Dubai, pour rappel, ambitionne de devenir le centre de l'économie islamique. Le gouvernement de cet émirat du Golfe avait annoncé, le 05 octobre 2013, un plan ambitieux visant à se positionner en un centre principal dans ce domaine d'ici trois ans. L'économie mondialisée de biens et services conformes à l'islam, estimée à 8 000 milliards de dollars (5 900 mds d'euros) pour une population mondiale de 1,6 milliard de musulmans ne passe pas inaperçu !
 
Sept piliers sont destinés à faire de Dubaï la référence mondiale pour la finance islamique (1), un centre pour l'alimentation halal (2), une destination de choix pour le tourisme familial (3), la principale plateforme du e-commerce et de l'économie numérique islamiques (4), la capitale mondiale de l'innovation et des arts (5), une référence pour la connaissance, l'éducation et la recherche dans tous les piliers de l'économie islamique (6), et le centre le plus fiable pour établir les normes de l'économie islamique (7).
 
Un programme soigneusement élaboré  à partir de 46 initiatives stratégiques qui devront être mises en place d'ici 36 mois.
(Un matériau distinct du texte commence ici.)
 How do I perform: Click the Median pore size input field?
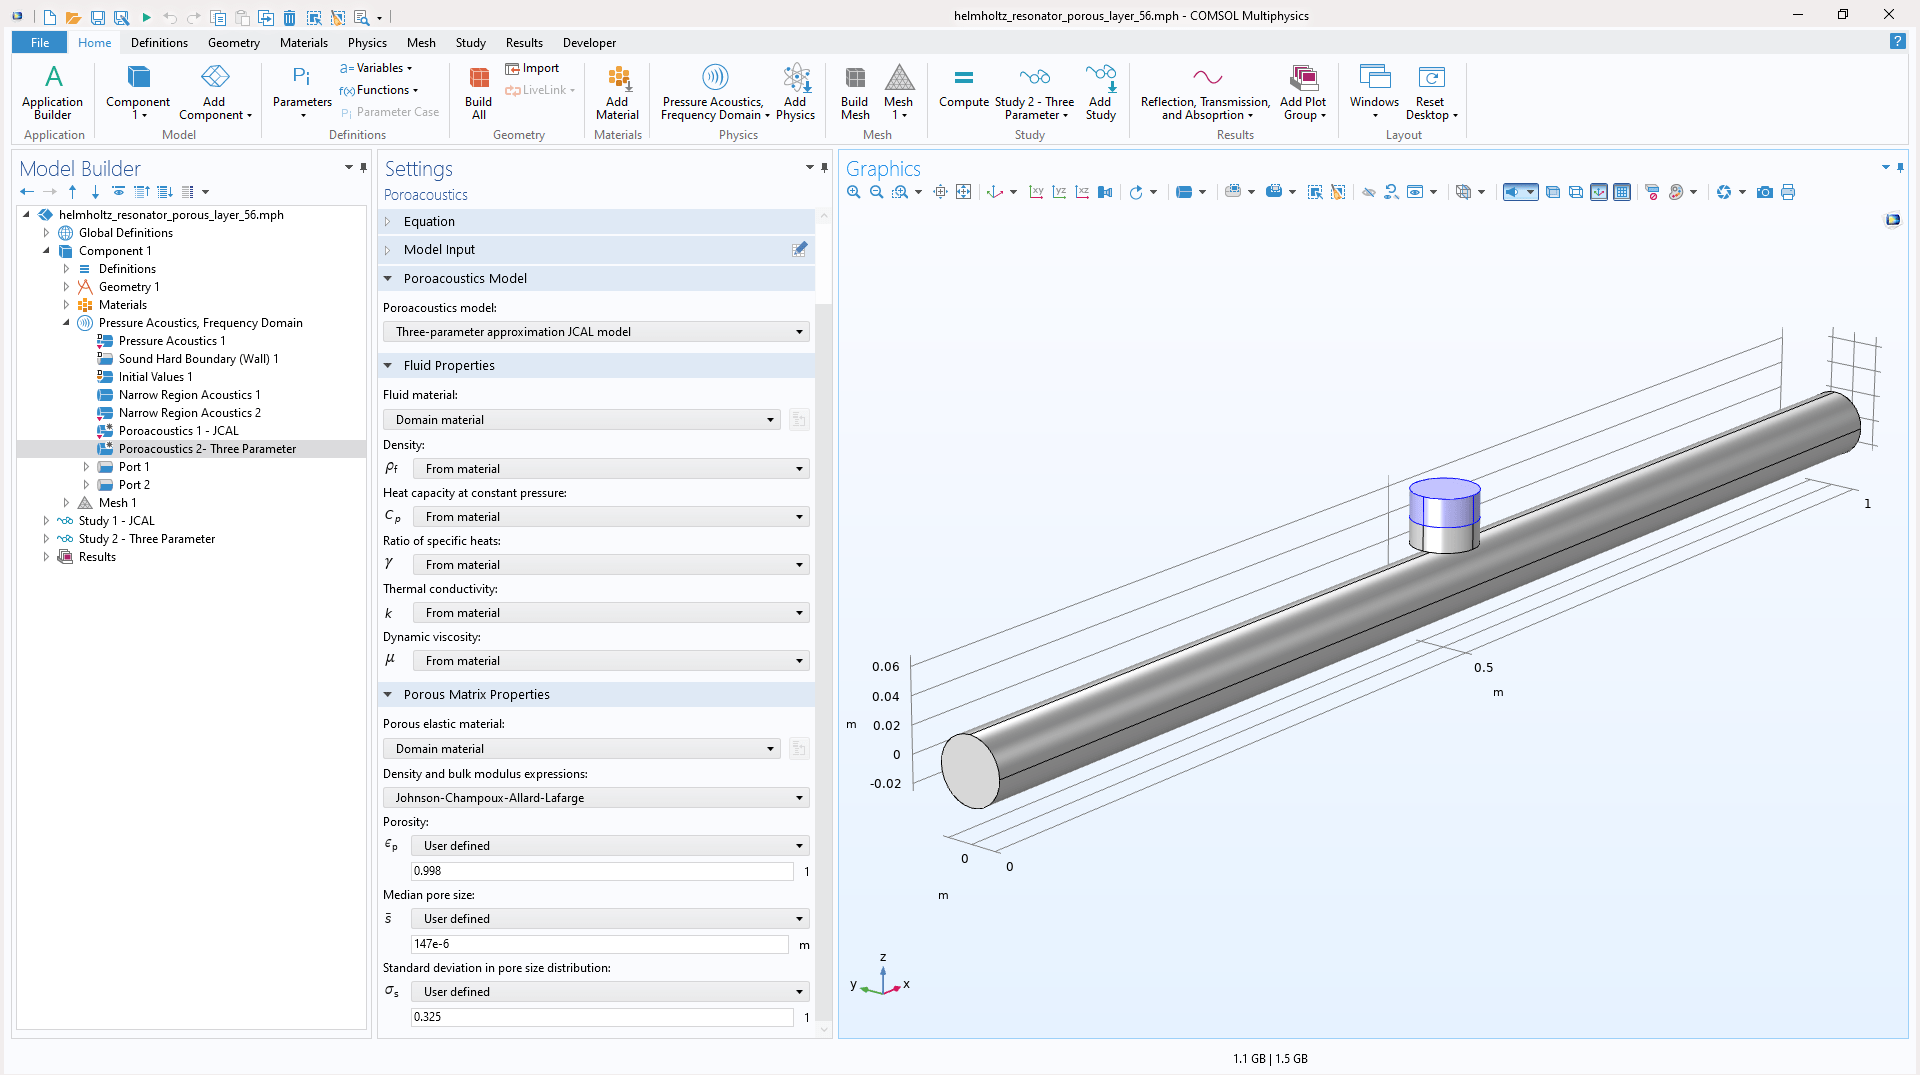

Tel est le défi majeur dans lequel s'engage aujourd'hui le gouvernement de Dubai. Voilà pourquoi ce nouveau partenariat entre la banque mondiale et le DSCE pour la définition d'une stratégie de financement des investissements écologiques dans l'émirat constitue une étape prioritaire. Le projet d'écologisation déployé par Dubaï à ce sujet interpelle et séduit à la fois.
 
 Le programme  porte notamment sur la construction du parc solaire Mohammed bin Rashid Al-Maktoum, qui, une fois achevé, produira 1 000 MW d'électricité, et sur la conversion de 30 000 bâtiments aux normes d'efficacité énergétique les plus strictes. Autant dire qu'au delà de ses effets bénéfiques sur la réduction des émissions de carbone, chaque projet apportera un souffle électrique au développement du secteur dans la région.
 
L'entrée de Dubaï sur les marchés de capitaux verts fait de cet émirat un nouvel émetteur et un nouveau pôle géographique dans la région MENA. Elle pourrait aussi produire un modèle de financement écologique qui permettra d'orienter une partie de la finance islamique au profit de la croissance durable, un modèle que par la suite d'autres pays de la région ne pourraient qu' adopter.